I did a quick search of the last time there was an off-year election with Constitutional initiatives on the ballot and most counties in the state, including in our own diocese, had voter turn outs that were in the single digits. I want to commend Llano County for being the standout in our diocese. In 2011 they had more than 17 percent of eligible voters who actually voted in that off-year election. Honorable mention goes to Fayette and Brazos counties both of which had more than 15 percent of registered voters go to the polls and San Saba County, which had about 14.5 percent of registered voters who actually voted.

The great irony is that our country was founded by those who fought and died for the right of self-determination. We did not do it perfectly when the country was founded and we had to make many changes along the way – but voting is the cornerstone of democracy and in many instances we abdicate that precious right to vote.

This year the Voter ID law passed by the 2011 legislature is in effect. A voter registration card is no longer sufficient to vote. Every person will also need to show a valid picture ID. The list of acceptable IDs from the Secretary of State Office includes:

  • Texas driver license issued by the Texas Department of Public Safety (DPS)
  • Texas Election Identification Certificate issued by DPS
  • Texas personal identification card issued by DPS
  • Texas concealed handgun license issued by DPS
  • U.S. military identification card containing the person’s photograph
  • U.S. citizenship certificate containing the person’s photograph
  • U.S. passport

The ID must be "current." The website says, "With the exception of the U.S. citizenship certificate, the identification must be current or have expired no more than 60 days before being presented for voter qualification at the polling place." There is also a requirement that the name on the ID and on the voter registration list must be "substantially similar." There are guidelines to help election judges make determinations about what "substantially similar" means.

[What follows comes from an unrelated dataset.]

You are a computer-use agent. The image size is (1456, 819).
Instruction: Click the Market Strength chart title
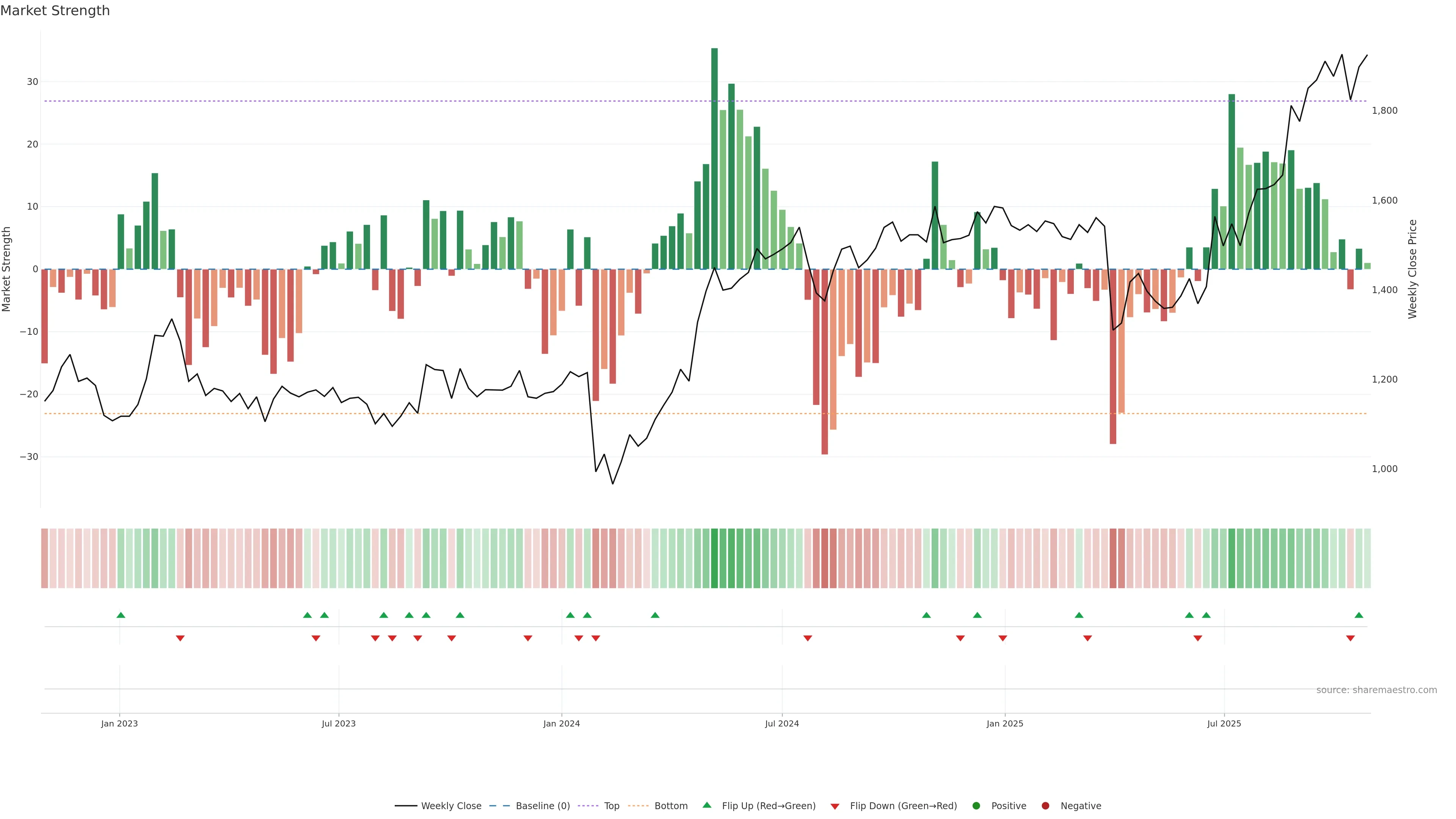(x=55, y=11)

Please be aware that the Texas Election Identification Certificate issued by DPS is free. However, any person who needs this identification because they may lack any of the others on the list must present proof of citizenship such as a certified birth certificate. Those are not free.

Any person who is over the age of 65 can apply to vote by mail. Clearly in this instance an ID cannot be required, so all seniors are able to vote by mail, but must apply. There are exemptions for persons with disabilities or persons who lost their ID due to natural disaster. Detailed information on these exemptions as well as "Frequently Asked Questions" are all available from the state at

Far too many of us exempt ourselves from the right and duty to vote. We can change that this year. Voter registration closes Oct. 7. Remember to register, remember your ID and remember to vote!